Thomas Dausgaard conducts with his body. A shift in his posture, without engaging hands or arms, is enough indication for his Swedish Chamber Orchestra to execute subtly graduated dynamic shifts. And perhaps it was the sensitive acoustics of Koerner Hall, but I don’t recall having heard a finer separation of sonic textures and registers than those Dausgaard elicited from the dialogue of self and soul in Beethoven’s Coriolan overture. Despite the thinness of a chamber string sound, the orchestra perfectly dramatizes the two musical horns of the proud General Coriolanus’ dilemma. Orchestral turbulence, made convincingly resonant by the impressive bass section, sings of his bellicose anger; and his family supplicates for mercy in lyric wind and string passages. Aided by judicious use of silent rests and melodic horns, Dausgaard tapers the dramatic urgency of the General’s torment off in the direction of its sad, slow, wary acceptance of a doom that arrives as both musical resolution and emotional relief.
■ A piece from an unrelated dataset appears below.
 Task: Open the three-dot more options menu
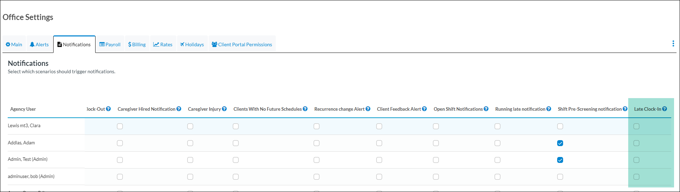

Garrick Ohlsson joined the ensemble as soloist for Beethoven’s Piano Concerto no. 4 in G major. Ohlsson is noted for the “muscular technique” of his playing. In this instance Ohlsson demonstrated the power of his technique by the lightness of his touch and the fluidity of his runs. Some performers decide to play this concerto as a dramatic debate in which the voices of piano and orchestra struggle for dominance. One such instance describes the orchestra attempting “to subdue a meek piano but as the piano’s voice grows in strength the orchestra is sent slinking away and its last words are a mere rumble”. Dausgaard and Ohlsson decided differently. Ohlsson’s opening chords are almost weightless, and Dausgaard manages his forces gently to balance the piano solo. The sparkling wit of Ohlsson’s arpeggios and scales flash like sunlight off the richly variegated spring colours of his chamber orchestra. If there was an excellence that stood out it was Ohlsson’s astonishing execution of Beethoven’s first-movement cadenza. The concertmaster could not take her eyes off the keyboard until, towards the end, Ohlsson relaxed the tension and eased the cadenza into the rainbow-tinted serenity of its conclusion. Dausgaard seized the moment, grew it hugely into a crescendo that left the usually well-mannered audience no choice but to applaud at the end of the movement.
Though this concerto is not known to have a program, there is a persistent theory (initiated in 1859 by Beethoven’s biographer Adolf Bernhard Marx) that the Andante depicts imagery of Orpheus taming the Furies at the gates of Hades. The gravely meek demeanour of Ohlsson’s piano passages linked in the opening theme with the robust tone of the orchestra brought rather different imagery to my mind. I thought of the final scene of Milton’s Paradise Lostthat show how Adam and Eve “hand in hand with wandring steps and slow, Through Eden took thir solitarie way.” There is fury in the chromatic cadenza with its breathtaking changes of pace and dynamic. Ohlsson grows it to a towering crescendo. Then this fury is tamed as Dausgaard decrescendos the ensemble to a mere whisper. In the Finale, the orchestral tones are gentle as a heartbreak. Dausgaard somehow integrates the piano as a member of the orchestra. Ohlsson’s touch is so uncannily light, it brought to mind these lines by E.E. Cummings: “No one, not even the rain has such small hands.” The encore, some Debussy, had even smaller hands.
After intermission, the 50 minutes of Beethoven’s “Eroica” Symphony had a swelling, emotional richness I can only intimate by the word “psychedelic”. One felt Dausgaard made all the right decisions in managing the driving rhythms, harmonic tensions and extreme dynamic changes of Beethoven’s orchestration in the first movement. The funereal pace of the second movement was ideally weighted in the basses: the trumpets and winds brought clarity without being overbright. The Finale surged with Promethean passion. The audience demanded two encores.